- Born: 25 December 1912 Cork, Ireland
- Died: 17 May 1994 (aged 81) London, UK
- Education: Trinity College Dublin; University of Liverpool, 1938, 1939;
- Occupations: Architect; educator;
- Movement: The White Stag Group
- Spouses: ; Margot Moffett ​(m. 1938)​ ; Simone Combes ​(m. 1950)​ ; Alina Bolesławicz-Moffett ​ ​(m. 1956)​
- Children: 1
- Relatives: Thomas Cullen Young (ex-father-in-law)

= Noel Moffett =

Irish architect and educator (1912–1994)

William Noel Moffett (25 December 1912 – 17 May 1994) was an Irish architect and educator, active in London and Dublin.

==Early life and education==
Moffett was born 25 December 1912 in Cork to John Moffett, a merchant, and Emily Beatrix Heron (died 1917). Moffett's father was Irish while his mother was British. Raised in a Presbyterian family, Moffett was the fifth of seven siblings.

Educated at Cork Grammar School and Mountjoy School, Moffett later attended Trinity College Dublin. Moffett graduated from the University of Liverpool with a degree in architecture in 1938, and in urban planning the following year.

==Career==
Between 1938 and 1939, Moffett worked at the office of Serge Chermayeff. During this period Moffett worked on Chermayeff's Bentley Wood house. Moffett also worked briefly for the offices of Joseph Emberton and the architecture firm Burnet, Tait and Lorne during the late 1930s. Following the outbreak of the Second World War, Moffett returned to Ireland with his wife Margot Moffett. Settling in Dublin, Moffett and Margot became involved with The White Stag Group. Moffett redesigned the interior of the Jammet Restaurant around 1940, and began working for the Dublin Corporation in 1941.

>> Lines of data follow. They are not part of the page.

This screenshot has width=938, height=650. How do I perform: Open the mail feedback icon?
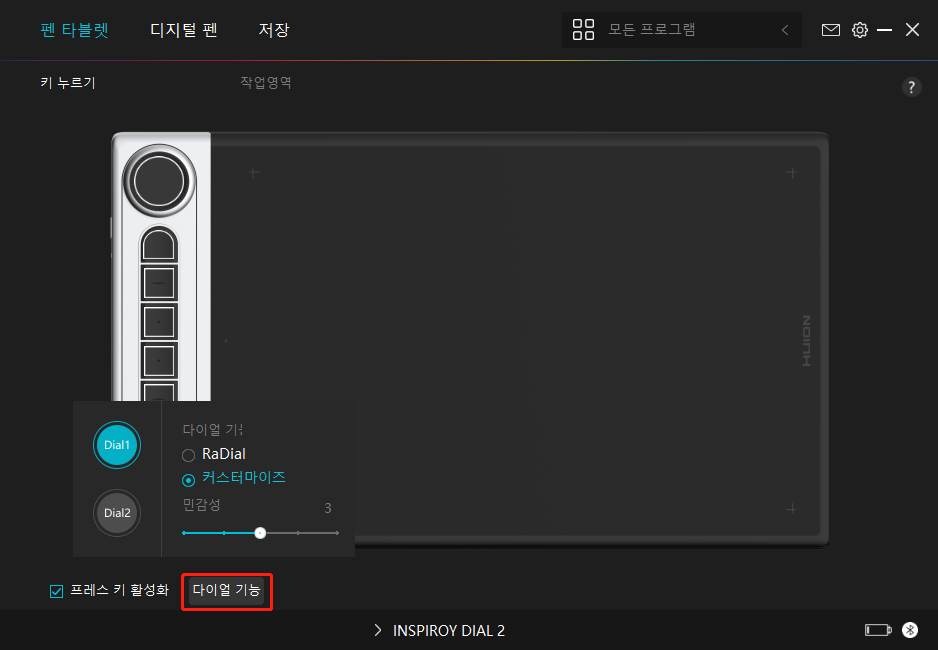(x=830, y=30)
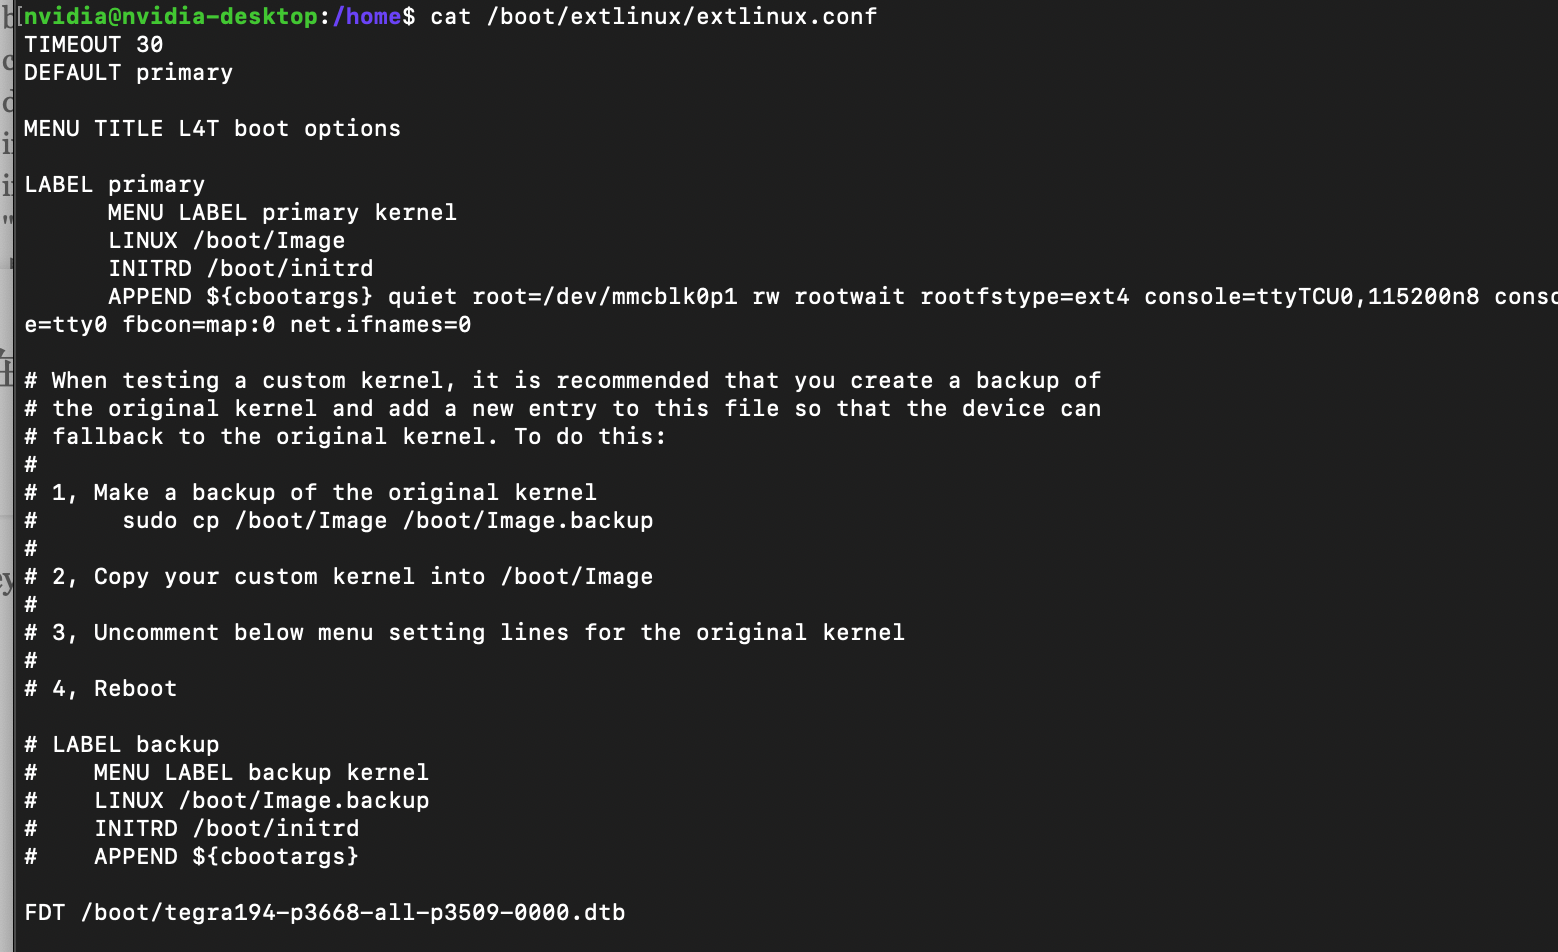Click the root=/dev/mmcblk0p1 argument

(605, 296)
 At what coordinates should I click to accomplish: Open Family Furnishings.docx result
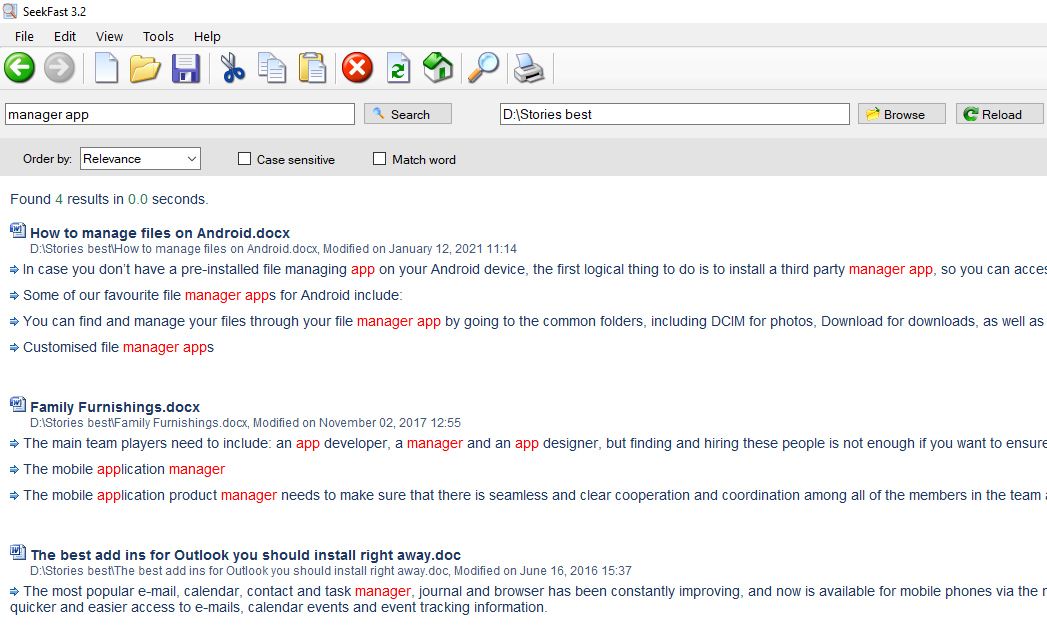coord(114,407)
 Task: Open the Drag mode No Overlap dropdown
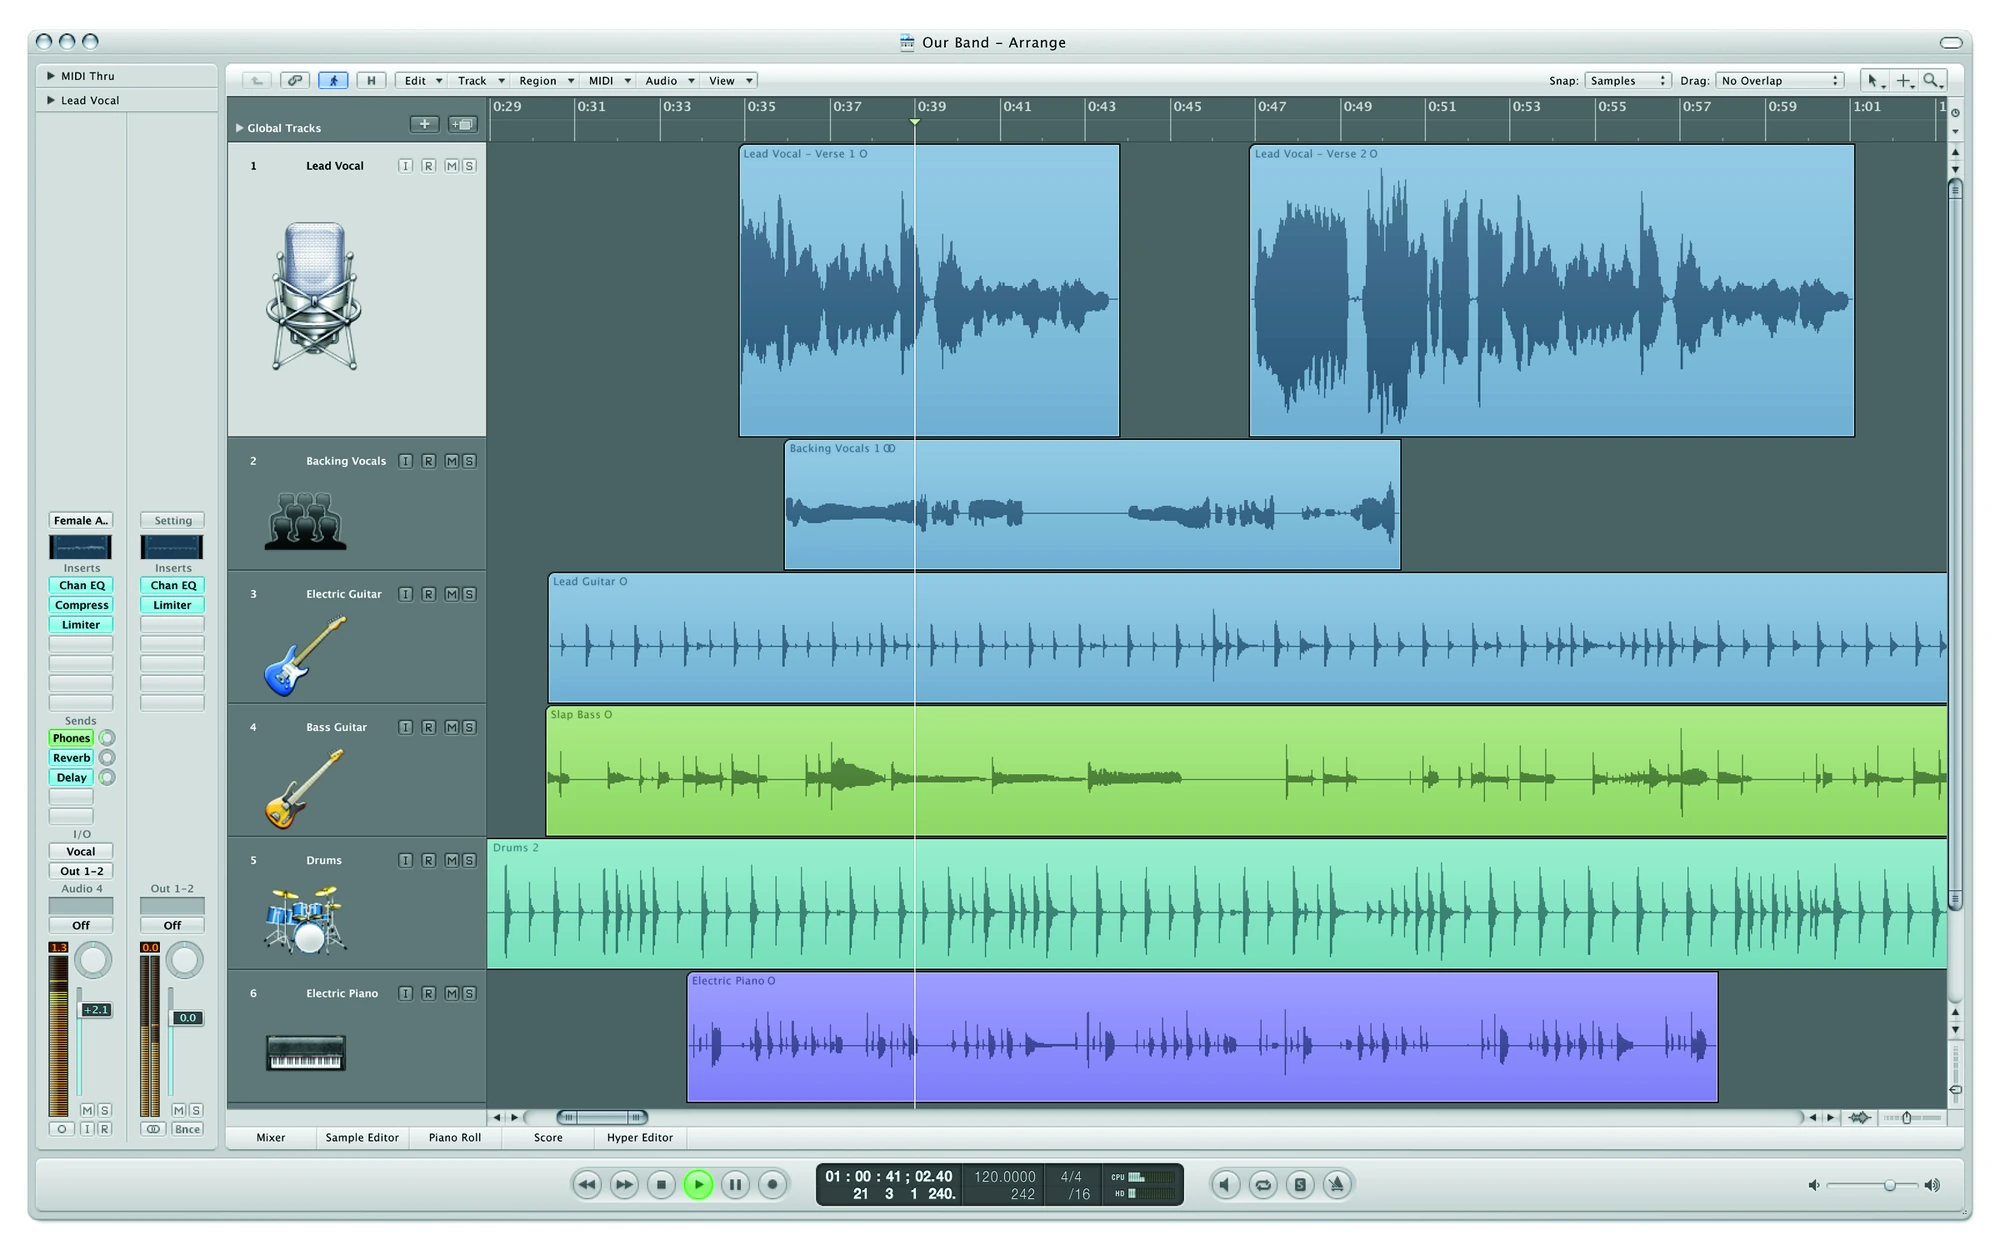pos(1779,81)
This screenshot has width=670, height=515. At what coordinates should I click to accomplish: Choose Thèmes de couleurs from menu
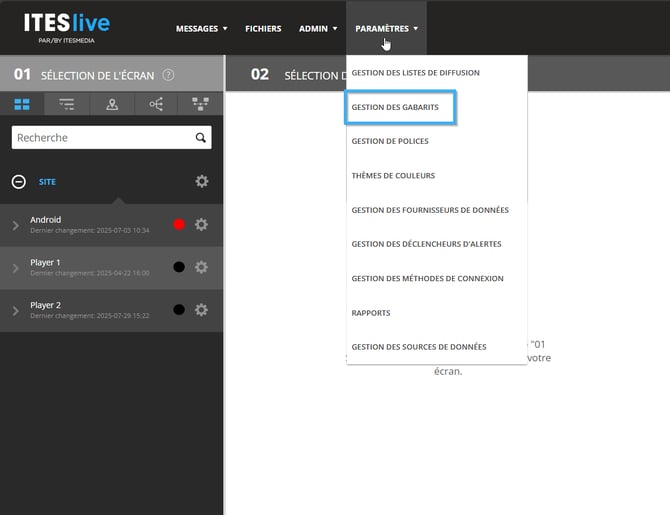393,176
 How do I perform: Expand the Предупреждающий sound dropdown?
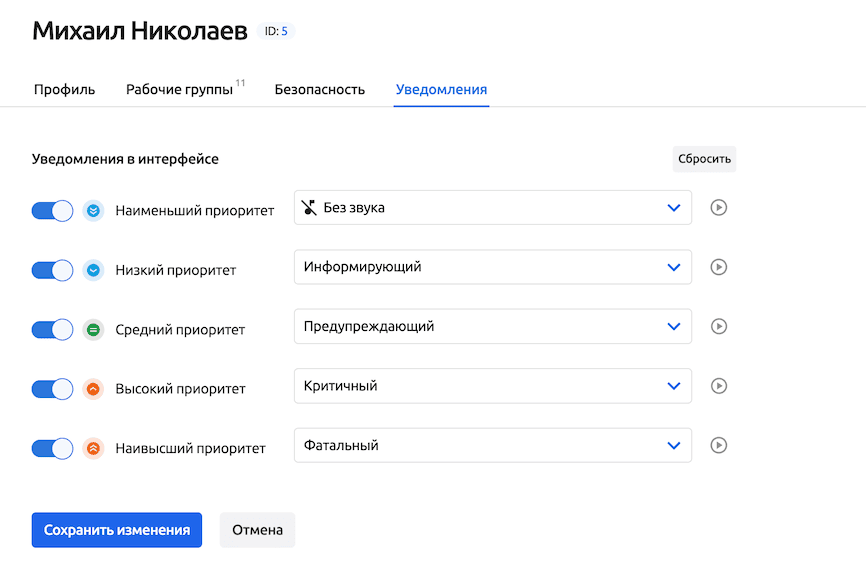pyautogui.click(x=492, y=327)
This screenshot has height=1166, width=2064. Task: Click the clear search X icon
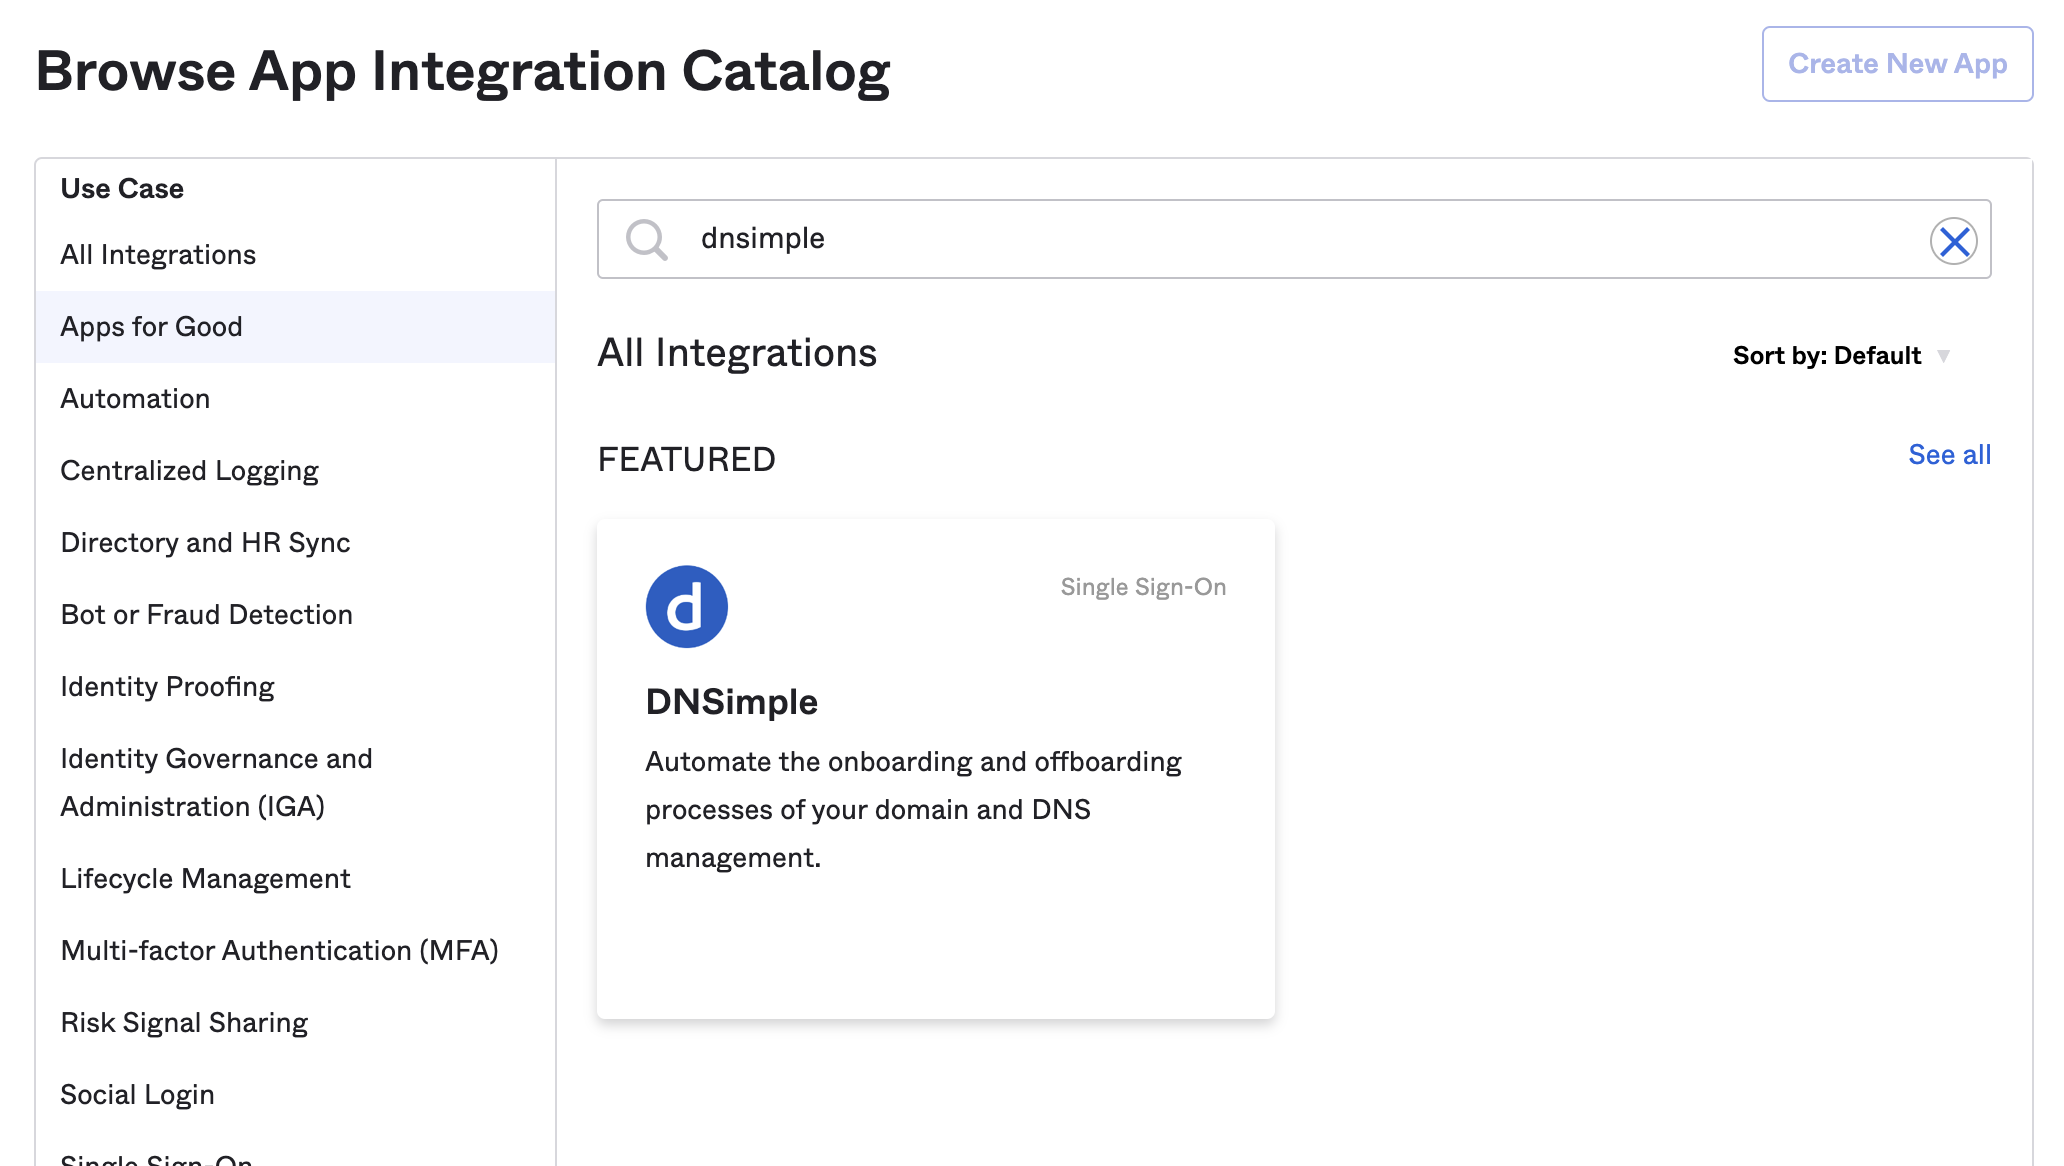click(1953, 239)
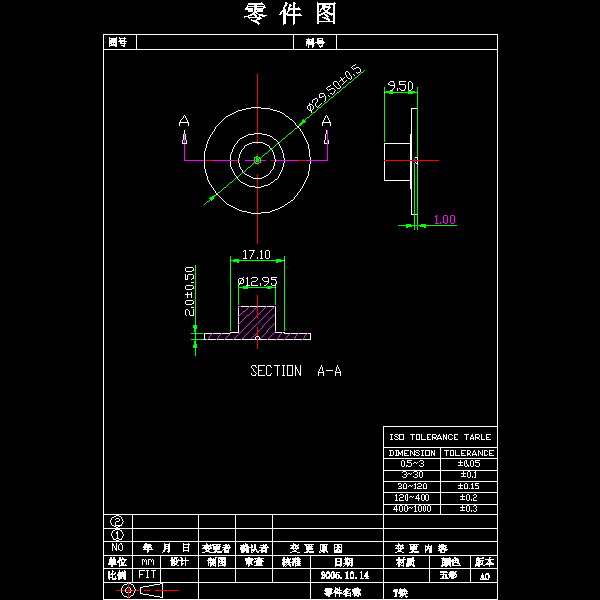Image resolution: width=600 pixels, height=600 pixels.
Task: Click the ISO TOLERANCE TABLE header
Action: pos(440,438)
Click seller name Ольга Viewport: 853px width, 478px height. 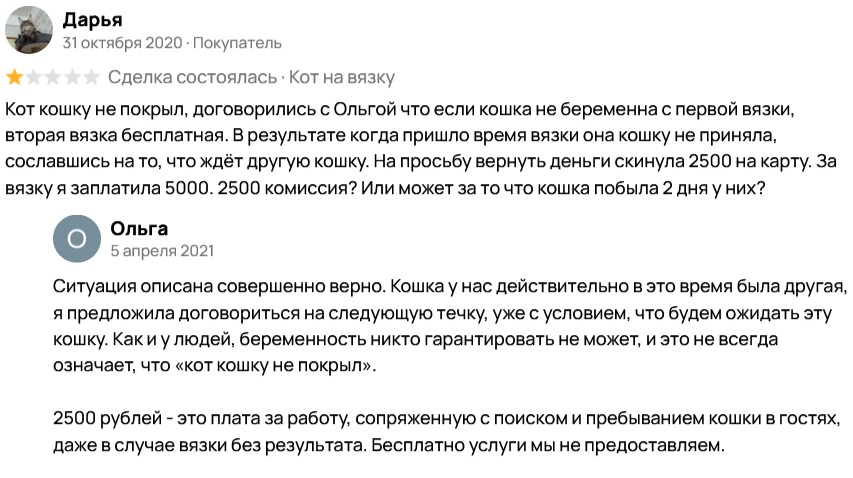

In 1944, Moffett set up his own architecture company and private architecture school. Sometime between 1949 and 1950, Moffett left Dublin and settled in London and began teaching at the Kingston College of Art. In 1960, Moffett and his wife Alina Bolesławicz-Moffett founded Noel Moffett and Associates and worked together as architects and architecture consultants.

Between 1962 and 1970, Moffett was the head of town planning at the Kingston College of Art]. During the 1970s and 1980s Moffett was a visiting architecture professor at Iowa University and Washington State University.

==Personal life==
In 1938, Moffett married Marguerita "Margot" Catherine Mary Moffett (born 1916), the daughter of Thomas Cullen Young. In 1950, he married Simone Combes, and in 1956 to Alina Zofia Bolesławicz-Moffett (née Bolesławicz; 1920–1998) (Note: Also cited as Alina Bolesławicz.), a Polish architect and educator. Moffett had one son.

On 17 May 1994, Moffett died in London aged 81.